The taxpayer did not have any tax basis in the S corporation stock due to capital contributions to the business. He argued that he had tax basis in the S corporation stock given his personal guarantee of the $100,000 bank loan:
he contends that upon the liquidation, he assumed the balance due on the note as guarantor, and because he was the sole remaining obligor, this assumption was a contribution to capital, allowing him to deduct the amount of Command Computers’ losses. Further, Mr. Tinsley asserts that following Command Computers’ liquidation, the Bank expected him, as guarantor, to repay the loan and that the Bank’s expectation was sufficient to generate a basis for Mr. Tinsley in Command Computers.
The court did not agree. The court noted that merely guaranteeing an S corporation’s debt is not sufficient to generate a basis under section 1366(d). The court noted that a shareholder may obtain an increase in basis in an S corporation only if there is an economic outlay on the part of the shareholder that leaves him or her “poorer in a material sense.” The taxpayer has to have an economic outlay. This can come about if the lender looks primarily to the taxpayer to repay the loan.
According to the court, there was no evidence that the lender in this case looked only to the taxpayer to repay the loan. The court seems to say that the lender looks to the non-existent corporation that is listed as the borrower. The court also said there was no evidence of an economic outlay by the taxpayer as the court record did not include evidence that the taxpayer was the party paying the loan.

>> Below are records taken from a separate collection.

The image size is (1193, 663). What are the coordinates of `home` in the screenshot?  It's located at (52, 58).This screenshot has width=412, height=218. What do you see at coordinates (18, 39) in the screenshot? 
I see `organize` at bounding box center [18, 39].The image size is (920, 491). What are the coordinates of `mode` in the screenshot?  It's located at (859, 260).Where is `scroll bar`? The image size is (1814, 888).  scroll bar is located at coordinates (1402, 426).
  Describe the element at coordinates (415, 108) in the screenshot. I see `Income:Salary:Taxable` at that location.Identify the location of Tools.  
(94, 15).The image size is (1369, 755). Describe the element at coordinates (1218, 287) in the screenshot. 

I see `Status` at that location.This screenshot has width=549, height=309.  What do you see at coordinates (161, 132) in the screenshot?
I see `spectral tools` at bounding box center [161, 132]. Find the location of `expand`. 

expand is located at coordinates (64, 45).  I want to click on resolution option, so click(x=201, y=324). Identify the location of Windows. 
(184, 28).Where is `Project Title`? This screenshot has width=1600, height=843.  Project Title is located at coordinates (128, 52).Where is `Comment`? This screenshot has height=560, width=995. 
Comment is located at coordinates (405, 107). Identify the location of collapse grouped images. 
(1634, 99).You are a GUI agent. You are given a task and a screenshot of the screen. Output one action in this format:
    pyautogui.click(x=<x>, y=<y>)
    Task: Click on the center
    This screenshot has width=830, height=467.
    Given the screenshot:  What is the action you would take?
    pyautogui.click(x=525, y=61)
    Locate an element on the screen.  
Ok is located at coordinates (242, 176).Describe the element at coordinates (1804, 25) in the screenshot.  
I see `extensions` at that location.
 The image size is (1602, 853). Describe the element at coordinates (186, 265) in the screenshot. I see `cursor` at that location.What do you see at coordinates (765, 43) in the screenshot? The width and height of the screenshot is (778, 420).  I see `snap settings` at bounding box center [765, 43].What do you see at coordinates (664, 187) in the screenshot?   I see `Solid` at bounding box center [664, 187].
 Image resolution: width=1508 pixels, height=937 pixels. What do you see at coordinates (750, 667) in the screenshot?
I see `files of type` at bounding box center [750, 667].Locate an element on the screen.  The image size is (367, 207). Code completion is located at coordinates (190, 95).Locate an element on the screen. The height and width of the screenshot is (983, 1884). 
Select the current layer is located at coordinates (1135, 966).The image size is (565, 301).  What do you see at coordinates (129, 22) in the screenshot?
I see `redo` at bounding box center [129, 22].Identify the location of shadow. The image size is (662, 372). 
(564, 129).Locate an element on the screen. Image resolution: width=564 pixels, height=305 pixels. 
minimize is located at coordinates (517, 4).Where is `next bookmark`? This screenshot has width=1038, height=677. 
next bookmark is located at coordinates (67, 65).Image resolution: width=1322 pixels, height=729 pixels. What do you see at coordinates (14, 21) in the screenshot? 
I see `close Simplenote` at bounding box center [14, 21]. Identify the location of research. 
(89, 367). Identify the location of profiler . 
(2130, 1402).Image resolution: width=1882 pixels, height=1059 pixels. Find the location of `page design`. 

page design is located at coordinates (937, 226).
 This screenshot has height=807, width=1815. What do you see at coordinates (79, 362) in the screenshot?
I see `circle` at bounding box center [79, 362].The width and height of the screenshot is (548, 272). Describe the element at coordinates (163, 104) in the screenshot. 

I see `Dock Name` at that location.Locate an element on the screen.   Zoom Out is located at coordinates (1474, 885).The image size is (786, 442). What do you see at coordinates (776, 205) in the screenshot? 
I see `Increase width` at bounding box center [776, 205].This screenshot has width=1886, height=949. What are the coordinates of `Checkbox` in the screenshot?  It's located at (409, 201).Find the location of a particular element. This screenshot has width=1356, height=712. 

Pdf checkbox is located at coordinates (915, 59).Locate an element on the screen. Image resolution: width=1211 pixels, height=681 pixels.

These 1366(d) basis rules are in addition to the Sec. 465 at-risk and Sec. 469 passive activity loss rules. It should also be noted that this same fact pattern would satisfy the Sec. 465 at-risk rules as they do not require an economic outlay or the taxpayer to be the primary source of repayment.
To avoid this type of Sec. 1366(d) tax basis issue, taxpayers should document their economic outlays and/or that the borrower looks primarily to them to satisfy the loan.